Но затем неожиданности, исследования, открытия и заблуждения уступили место чему-то другому, возможно, еще более удивительному и неожиданному. В последующие дни мы постоянно виделись и обнаружили, что эти тайные встречи ничего не меняют в мире каждого из нас ни к лучшему, ни к худшему, что наши отношения не затрагивают практических сторон нашей жизни, а просто сосуществуют с нами, словно параллельная дорога, словно история из телесериала. Мы поняли, как мало знаем друг о друге, – или, по крайней мере, я это понял. Я постепенно открывал для себя Ауру, эту незнакомую женщину, которая по вечерам ложилась со мной в постель и принималась рассказывать истории из своей или чужой жизни, создавая совершенно новый для меня мир, где в доме у подруги могло пахнуть головной болью, а на вкус головная боль была как мороженое из гуанабаны. «Я как будто сплю с женщиной, страдающей синестезией», – говорил я. Никогда раньше я не видел, чтобы перед тем, как открыть подарок, его подносили к носу, хотя было ясно, что внутри пара туфель или кольцо, простенькое несчастное колечко.

– Чем пахнет кольцо? – спрашивал я Ауру. – Ничем не пахнет на самом деле. Но тебе это объяснить невозможно.

Подозреваю, что мы могли бы продолжать в том же духе всю жизнь, но за пять дней до Рождества Аура явилась ко мне, таща за собой красный чемодан на колесиках со множеством карманов.

– Я на седьмой неделе, – сказала она. – Хочу провести праздники с тобой, а потом решим, как быть дальше.

В одном из карманов оказались электронный будильник и пенал, но не с карандашами, как я решил поначалу, а с принадлежностями для макияжа, в другом – фотография ее родителей, которые к тому моменту обосновались в Буэнос-Айресе. Она достала фотографию, положила ее лицом вниз на одну из двух тумбочек, и только когда я согласился, что это отличная идея – провести каникулы вместе, она ее перевернула.
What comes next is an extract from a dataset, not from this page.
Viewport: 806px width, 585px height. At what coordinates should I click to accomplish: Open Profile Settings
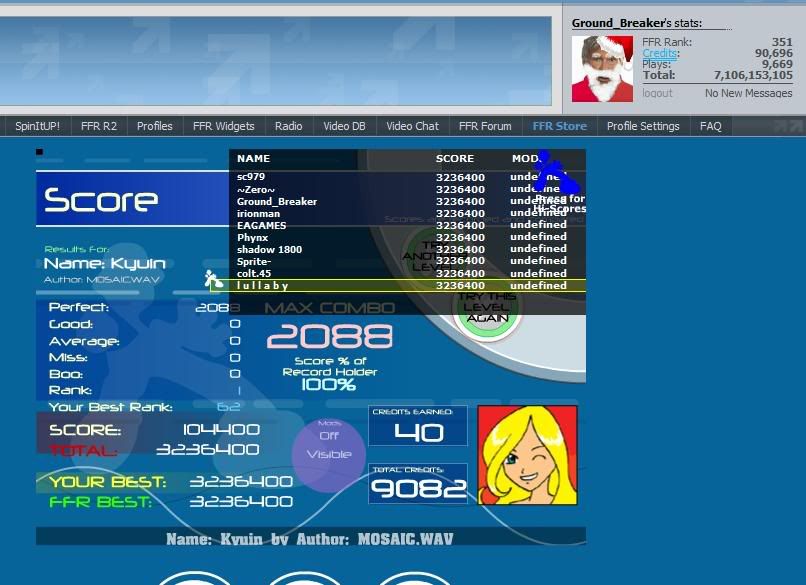[x=643, y=126]
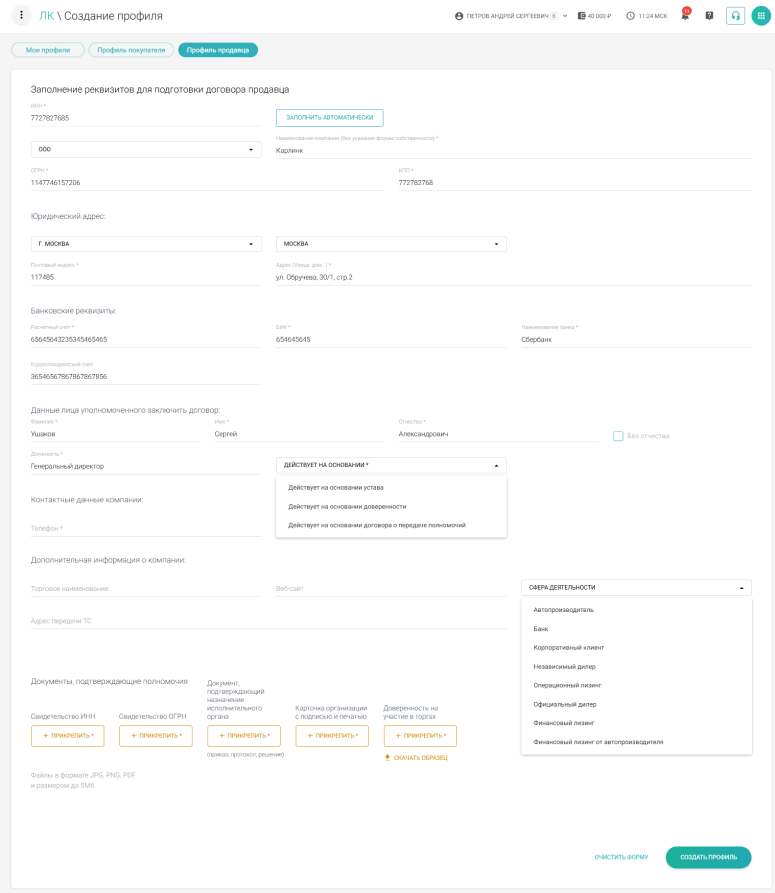Select 'Действует на основании устава' option
The image size is (775, 893).
pos(336,488)
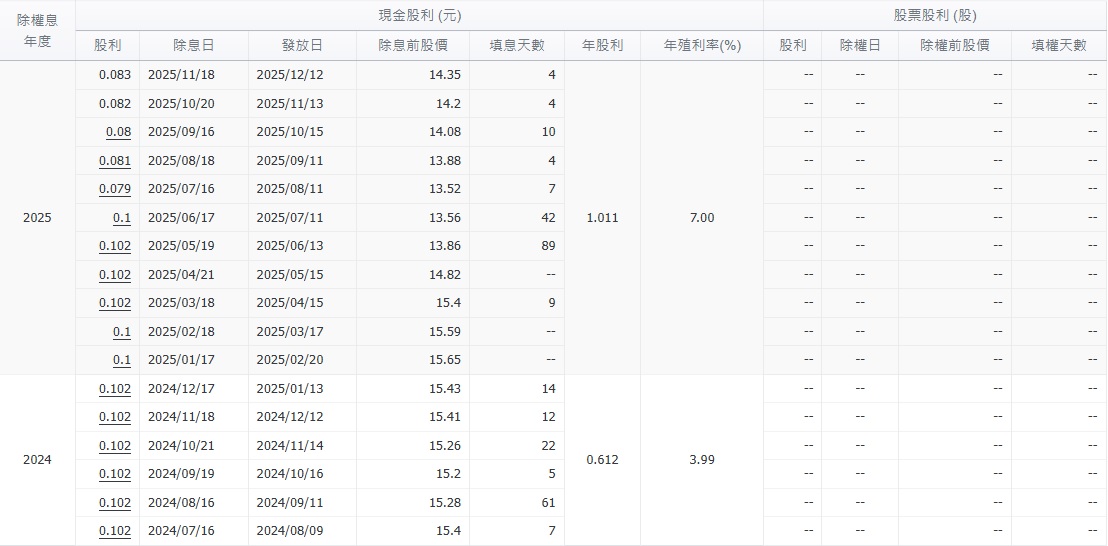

И тогда – этот образ жив в моей памяти – она бросилась на мою заправленную постель, закрыла глаза и заговорила.

– Никто мне не верит, – произнесла она.

Я решил, что она говорит о беременности, и переспросил:

– Кто не верит? Кому ты рассказала?

– Когда я говорю о моих родителях, – сказала она, – мне не верят.

Я улегся рядом с ней, подложил руки под голову и приготовился слушать.

– Мне не верят, например, когда я говорю, что не понимаю, зачем родители меня родили, если им было достаточно друг друга. Им до сих пор достаточно друг друга, им друг друга хватает. У тебя такое было? Ты когда-нибудь чувствовал рядом с родителями, что ты здесь лишний? У меня так часто бывает, точнее, бывало, пока я не стала жить одна. Это так странно: ты вдруг замечаешь, как твои родители переглядываются, и ты уже знаешь этот взгляд, они оба умирают от смеха, а ты не понимаешь, над чем они смеются, и, хуже того, не чувствуешь за собой права спросить. Я давным-давно выучила этот взгляд, Антонио, это не просто взгляд сообщников, это гораздо глубже. В детстве я видела его не раз в Мексике и Чили. Например, за едой, когда за столом сидел кто-то, кто им не нравился, но кого они все равно приглашали, или на улице, когда они с кем-то встречались и этот кто-то нес чушь. За несколько секунд до я говорила себе: «Сейчас будет этот взгляд», – и действительно, несколько секунд спустя они приподнимали брови, встречались глазами, и на лицах у них появлялась та самая улыбка, которой никто больше не видел. Так они смеялись над другими (я никогда не видела, чтобы кто-то еще так смеялся над другими). Как можно улыбнуться так, чтобы твоей улыбки никто не заметил? Они умели, Антонио, клянусь тебе, я не преувеличиваю, я выросла среди этих улыбок. Почему они так меня бесили? Почему они до сих пор так меня бесят?